++++ Supplied data

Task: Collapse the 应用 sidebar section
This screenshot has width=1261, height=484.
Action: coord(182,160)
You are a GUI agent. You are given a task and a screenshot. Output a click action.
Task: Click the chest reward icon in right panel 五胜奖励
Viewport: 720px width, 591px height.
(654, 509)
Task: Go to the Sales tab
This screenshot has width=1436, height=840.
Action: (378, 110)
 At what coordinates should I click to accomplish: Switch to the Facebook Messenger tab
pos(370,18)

++++++++
++++ Supplied data

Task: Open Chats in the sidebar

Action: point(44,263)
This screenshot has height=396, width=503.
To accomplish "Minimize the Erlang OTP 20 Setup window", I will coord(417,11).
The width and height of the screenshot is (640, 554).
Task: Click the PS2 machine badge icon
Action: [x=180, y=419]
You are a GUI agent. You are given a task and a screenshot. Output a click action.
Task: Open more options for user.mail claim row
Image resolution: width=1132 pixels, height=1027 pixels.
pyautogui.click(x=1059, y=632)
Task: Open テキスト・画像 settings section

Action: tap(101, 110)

++++++++
++++ Supplied data

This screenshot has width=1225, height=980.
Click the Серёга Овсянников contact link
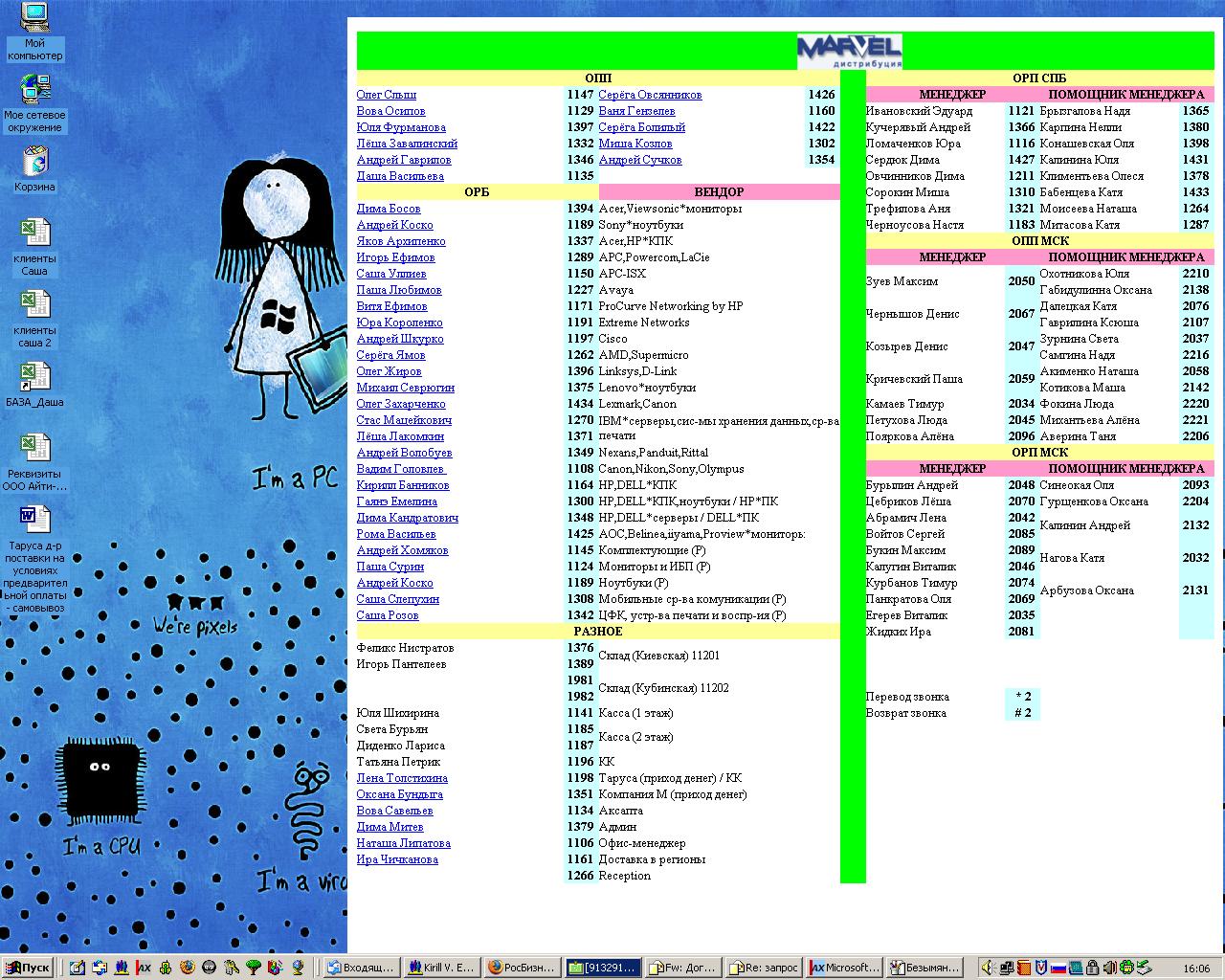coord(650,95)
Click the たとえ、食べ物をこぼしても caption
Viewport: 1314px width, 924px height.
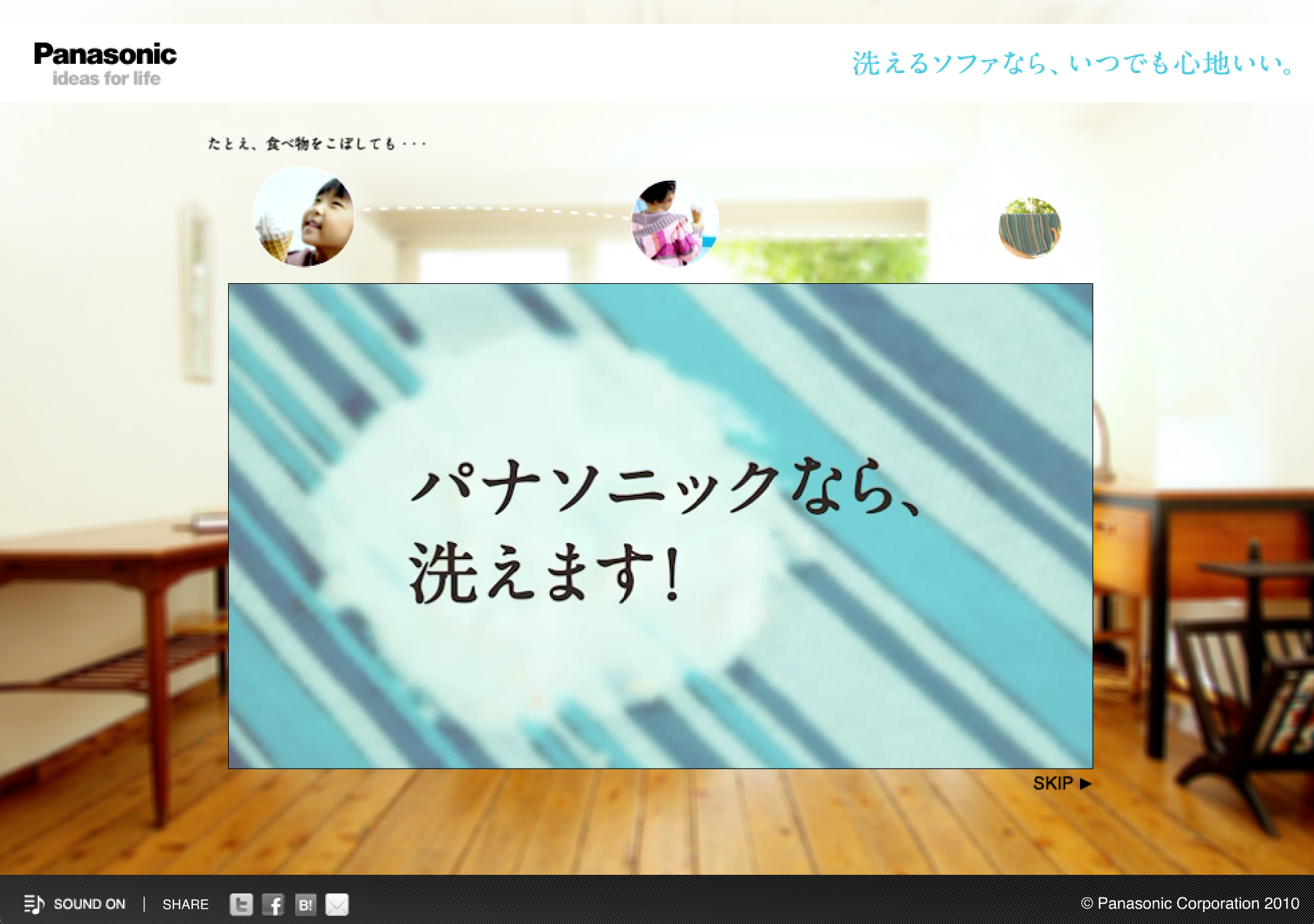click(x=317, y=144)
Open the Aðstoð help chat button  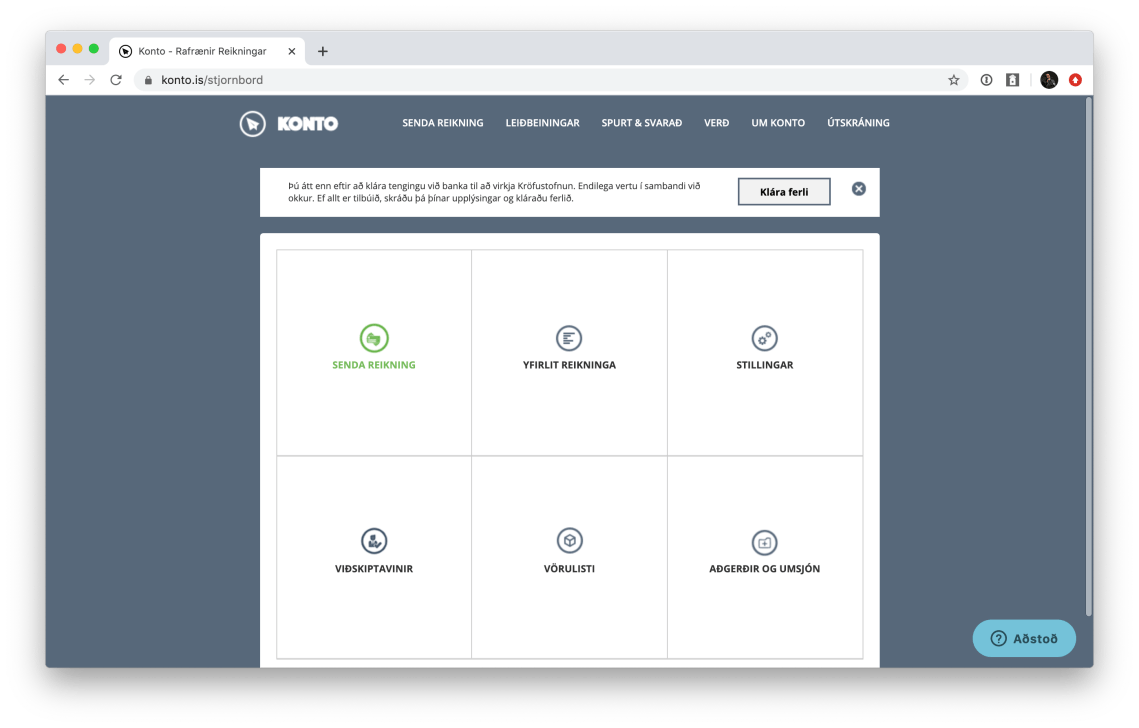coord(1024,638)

++++++++

Work required = The required output is every line above from the one with "Task: Open Chats in the sidebar" down to the one with "This screenshot has height=396, width=503.", restated word for word, ends included.

Output for this exercise =
Task: Open Chats in the sidebar

Action: point(44,263)
This screenshot has height=396, width=503.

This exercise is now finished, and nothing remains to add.